● **Exercise**:
Turn the dataset rows below into a JSON array of strings with one string per line, leaving out blank lines.

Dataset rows
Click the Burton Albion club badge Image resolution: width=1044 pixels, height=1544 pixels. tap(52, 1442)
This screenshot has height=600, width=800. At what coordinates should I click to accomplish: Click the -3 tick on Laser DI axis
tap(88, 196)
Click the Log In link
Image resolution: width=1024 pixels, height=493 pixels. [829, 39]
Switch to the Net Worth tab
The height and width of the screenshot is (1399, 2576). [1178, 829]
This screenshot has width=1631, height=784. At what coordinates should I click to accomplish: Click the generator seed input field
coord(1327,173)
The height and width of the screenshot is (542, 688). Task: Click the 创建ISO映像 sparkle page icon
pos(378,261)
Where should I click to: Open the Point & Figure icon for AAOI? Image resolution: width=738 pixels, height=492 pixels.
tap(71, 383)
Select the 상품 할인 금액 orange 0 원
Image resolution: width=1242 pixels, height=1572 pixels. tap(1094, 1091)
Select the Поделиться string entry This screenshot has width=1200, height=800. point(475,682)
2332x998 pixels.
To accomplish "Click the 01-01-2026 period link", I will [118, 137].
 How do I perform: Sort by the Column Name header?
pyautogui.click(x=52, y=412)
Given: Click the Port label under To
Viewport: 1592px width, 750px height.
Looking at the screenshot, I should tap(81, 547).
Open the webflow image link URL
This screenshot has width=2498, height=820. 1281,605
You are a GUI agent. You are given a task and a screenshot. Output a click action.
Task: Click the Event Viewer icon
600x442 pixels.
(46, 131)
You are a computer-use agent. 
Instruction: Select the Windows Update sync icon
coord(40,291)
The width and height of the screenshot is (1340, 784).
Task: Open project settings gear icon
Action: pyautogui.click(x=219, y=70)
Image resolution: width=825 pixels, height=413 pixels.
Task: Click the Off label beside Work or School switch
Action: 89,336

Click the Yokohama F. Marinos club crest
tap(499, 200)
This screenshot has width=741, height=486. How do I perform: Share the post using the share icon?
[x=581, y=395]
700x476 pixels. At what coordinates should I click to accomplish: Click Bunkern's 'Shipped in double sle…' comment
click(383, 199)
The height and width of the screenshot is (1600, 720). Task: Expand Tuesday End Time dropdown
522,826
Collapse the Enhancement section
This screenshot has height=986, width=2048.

● **Reply**:
[
  "Click the Burton Albion club badge Image resolution: width=1044 pixels, height=1544 pixels. tap(52, 1442)",
  "This screenshot has height=600, width=800. At what coordinates should I click to accomplish: Click the -3 tick on Laser DI axis",
  "tap(88, 196)",
  "Click the Log In link",
  "Image resolution: width=1024 pixels, height=493 pixels. [829, 39]",
  "Switch to the Net Worth tab",
  "The height and width of the screenshot is (1399, 2576). [1178, 829]",
  "This screenshot has width=1631, height=784. At what coordinates should I click to accomplish: Click the generator seed input field",
  "coord(1327,173)",
  "The height and width of the screenshot is (542, 688). Task: Click the 创建ISO映像 sparkle page icon",
  "pos(378,261)",
  "Where should I click to: Open the Point & Figure icon for AAOI? Image resolution: width=738 pixels, height=492 pixels.",
  "tap(71, 383)",
  "Select the 상품 할인 금액 orange 0 원",
  "Image resolution: width=1242 pixels, height=1572 pixels. tap(1094, 1091)",
  "Select the Поделиться string entry This screenshot has width=1200, height=800. point(475,682)",
  "2332x998 pixels.",
  "To accomplish \"Click the 01-01-2026 period link\", I will [118, 137].",
  " How do I perform: Sort by the Column Name header?",
  "pyautogui.click(x=52, y=412)",
  "Given: Click the Port label under To",
  "Viewport: 1592px width, 750px height.",
  "Looking at the screenshot, I should tap(81, 547).",
  "Open the webflow image link URL",
  "This screenshot has width=2498, height=820. 1281,605",
  "You are a GUI agent. You are given a task and a screenshot. Output a click action.",
  "Task: Click the Event Viewer icon",
  "600x442 pixels.",
  "(46, 131)",
  "You are a computer-use agent. ",
  "Instruction: Select the Windows Update sync icon",
  "coord(40,291)",
  "The width and height of the screenshot is (1340, 784).",
  "Task: Open project settings gear icon",
  "Action: pyautogui.click(x=219, y=70)",
  "Image resolution: width=825 pixels, height=413 pixels.",
  "Task: Click the Off label beside Work or School switch",
  "Action: 89,336",
  "Click the Yokohama F. Marinos club crest",
  "tap(499, 200)",
  "This screenshot has width=741, height=486. How do I perform: Share the post using the share icon?",
  "[x=581, y=395]",
  "700x476 pixels. At what coordinates should I click to accomplish: Click Bunkern's 'Shipped in double sle…' comment",
  "click(383, 199)",
  "The height and width of the screenshot is (1600, 720). Task: Expand Tuesday End Time dropdown",
  "522,826",
  "Collapse the Enhancement section",
  "This screenshot has height=986, width=2048."
]